Ein Teil der hier vorliegenden Arbeit beschäftigte sich mit der Synthese und Charakterisierung neuer Boran-Addukte. Dabei wurden neben den NHCs IMe und IMeMe die Phosphane PEt3 und PMe3 als stabilisierende Lewisbasen eingesetzt. Neben dem Liganden wurde auch der borgebundene organische Rest variiert (Phenyl und n-Butyl), um deren Einfluss auf die Eigenschaften der Addukte zu untersuchen.

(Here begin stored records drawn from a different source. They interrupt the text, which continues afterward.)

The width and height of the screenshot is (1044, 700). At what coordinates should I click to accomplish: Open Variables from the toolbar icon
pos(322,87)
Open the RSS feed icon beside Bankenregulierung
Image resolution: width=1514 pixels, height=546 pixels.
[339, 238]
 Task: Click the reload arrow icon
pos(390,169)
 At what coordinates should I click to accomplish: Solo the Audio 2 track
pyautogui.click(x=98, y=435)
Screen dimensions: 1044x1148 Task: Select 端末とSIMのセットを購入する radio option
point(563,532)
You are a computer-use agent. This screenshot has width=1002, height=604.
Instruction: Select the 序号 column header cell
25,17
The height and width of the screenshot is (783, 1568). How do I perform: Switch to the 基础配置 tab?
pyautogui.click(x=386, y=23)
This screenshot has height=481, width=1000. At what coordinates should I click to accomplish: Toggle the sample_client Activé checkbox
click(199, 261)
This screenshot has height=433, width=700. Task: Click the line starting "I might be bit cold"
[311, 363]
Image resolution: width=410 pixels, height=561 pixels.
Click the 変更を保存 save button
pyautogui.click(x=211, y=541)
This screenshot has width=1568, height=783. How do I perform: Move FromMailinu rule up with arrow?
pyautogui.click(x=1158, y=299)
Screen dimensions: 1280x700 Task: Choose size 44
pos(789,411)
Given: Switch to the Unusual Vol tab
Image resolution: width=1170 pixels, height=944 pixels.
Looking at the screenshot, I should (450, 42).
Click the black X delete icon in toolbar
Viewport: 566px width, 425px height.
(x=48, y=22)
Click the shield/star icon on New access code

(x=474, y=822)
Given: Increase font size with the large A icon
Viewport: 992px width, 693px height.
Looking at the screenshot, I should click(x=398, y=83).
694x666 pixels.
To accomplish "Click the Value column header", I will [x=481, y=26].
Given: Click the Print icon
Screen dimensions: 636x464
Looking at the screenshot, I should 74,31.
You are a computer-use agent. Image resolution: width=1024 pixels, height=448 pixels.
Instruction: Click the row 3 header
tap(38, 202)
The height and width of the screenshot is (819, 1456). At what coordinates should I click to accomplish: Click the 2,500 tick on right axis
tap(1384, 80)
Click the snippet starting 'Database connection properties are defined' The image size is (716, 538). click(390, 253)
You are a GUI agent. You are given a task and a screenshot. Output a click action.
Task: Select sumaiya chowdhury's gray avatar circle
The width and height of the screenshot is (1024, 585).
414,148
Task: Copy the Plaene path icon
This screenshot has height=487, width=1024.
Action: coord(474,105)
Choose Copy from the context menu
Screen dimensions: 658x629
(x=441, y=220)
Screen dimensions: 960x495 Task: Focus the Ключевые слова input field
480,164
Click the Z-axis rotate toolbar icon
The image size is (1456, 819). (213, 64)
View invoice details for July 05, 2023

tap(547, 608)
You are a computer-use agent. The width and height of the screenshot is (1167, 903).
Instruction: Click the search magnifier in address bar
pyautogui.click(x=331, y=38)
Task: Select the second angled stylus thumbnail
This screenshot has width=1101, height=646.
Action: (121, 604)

Die NHC-stabilisierten Monoborane IMe∙B(nBu)Cl2 (99) und IMeMe∙B(Ph)Cl2 (100) konnten in guten Ausbeuten isoliert und vollständig charakterisiert werden. Zusammen mit dem bereits bekannten Addukt IMe∙B(Ph)Cl2 (98) wurden die analytischen Daten dieser drei Spezies miteinander verglichen, wobei sich die strukturellen Parameter im Festkörper stark ähneln. Die vergleichsweise lange B–CCarben-Bindungen (98: 1.621(3) Å; 99: 1.619(5) Å; 100: 1.631(3) Å) konnten hierbei als Beleg für den dativen Charakter dieser Wechselwirkungen herangezogen werden.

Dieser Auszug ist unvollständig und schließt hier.